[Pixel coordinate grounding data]
=== Section Start ===
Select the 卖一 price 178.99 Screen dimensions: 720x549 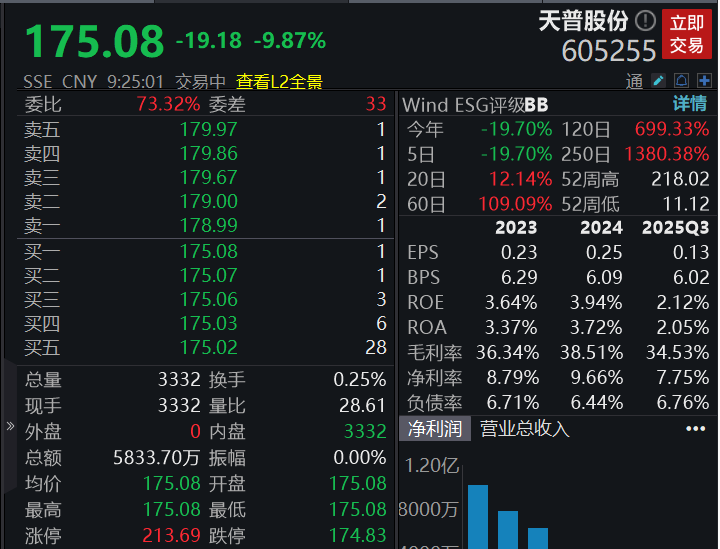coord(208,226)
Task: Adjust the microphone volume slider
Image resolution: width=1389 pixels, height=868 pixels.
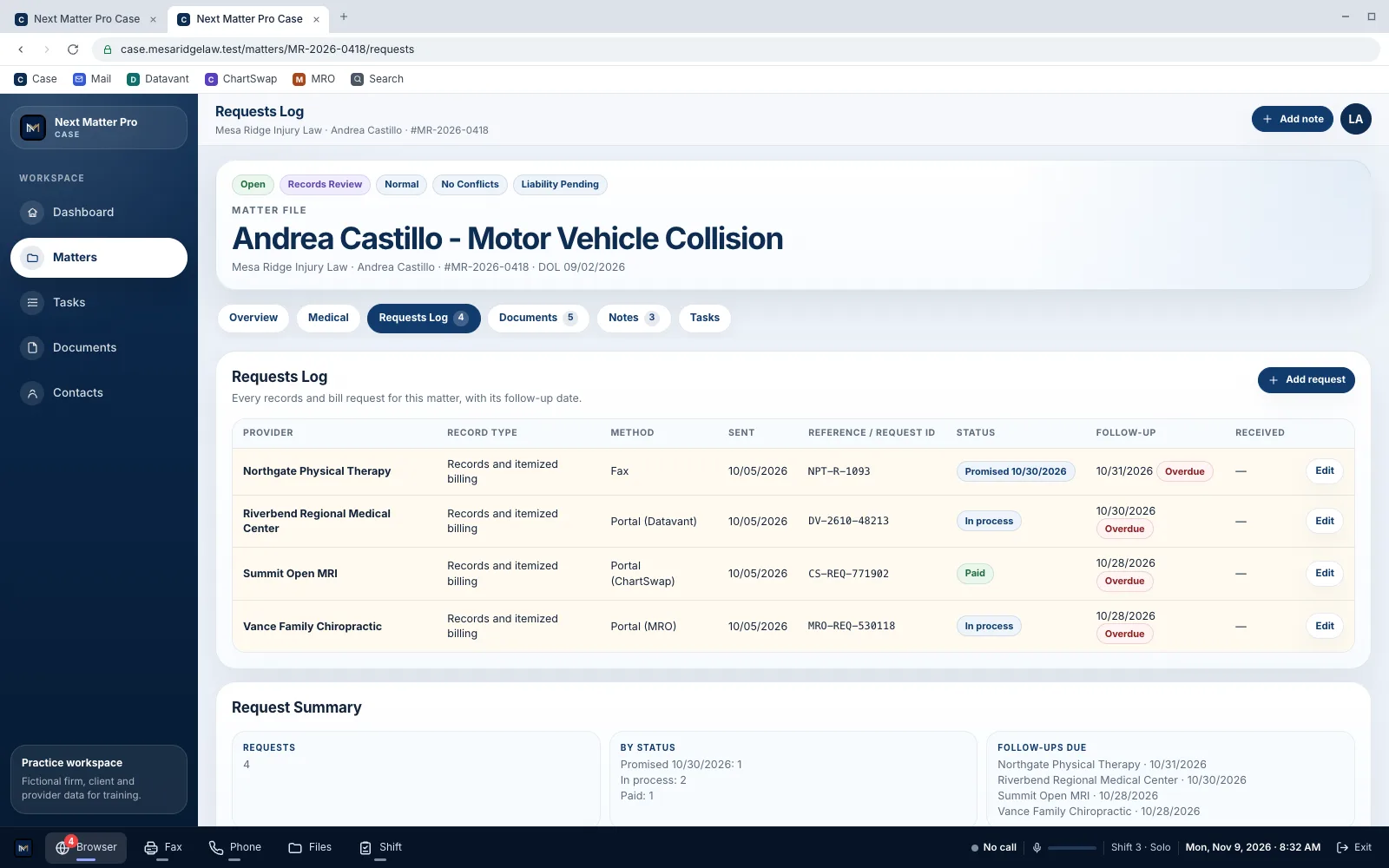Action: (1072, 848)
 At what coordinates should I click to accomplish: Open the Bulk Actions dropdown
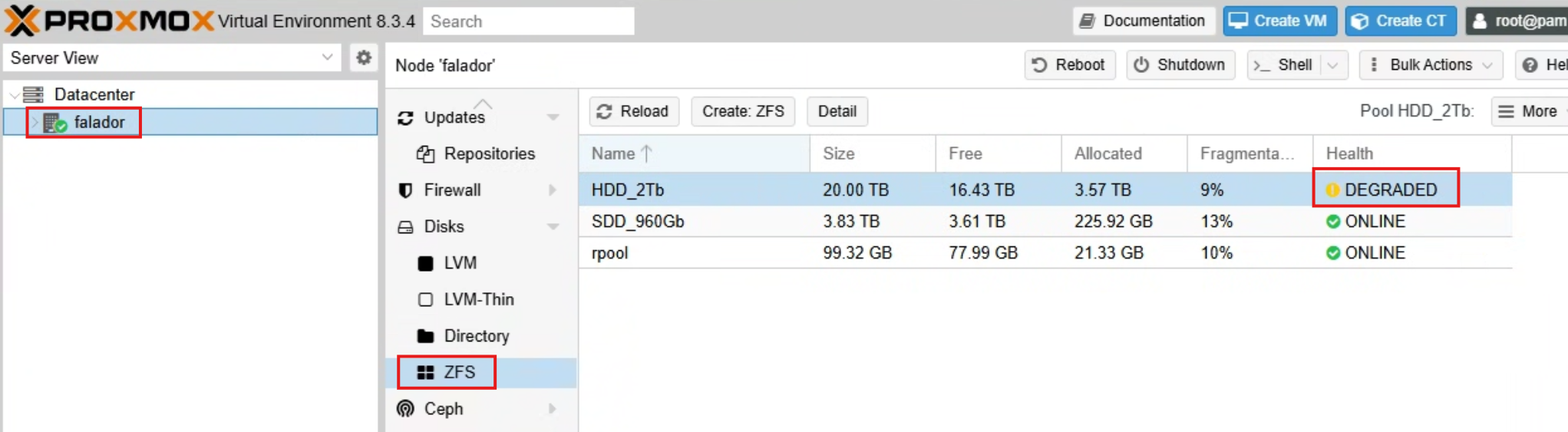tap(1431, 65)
=== Section End ===
The problem: Quote verbatim every line starting at the line that contains "Image resolution: width=1389" and ending with the last line of the records; omit all pictures.

Task answer:
Image resolution: width=1389 pixels, height=868 pixels.
Action: (1072, 848)
 At what coordinates should I click to accomplish: Open the Bulk Actions dropdown
tap(1431, 65)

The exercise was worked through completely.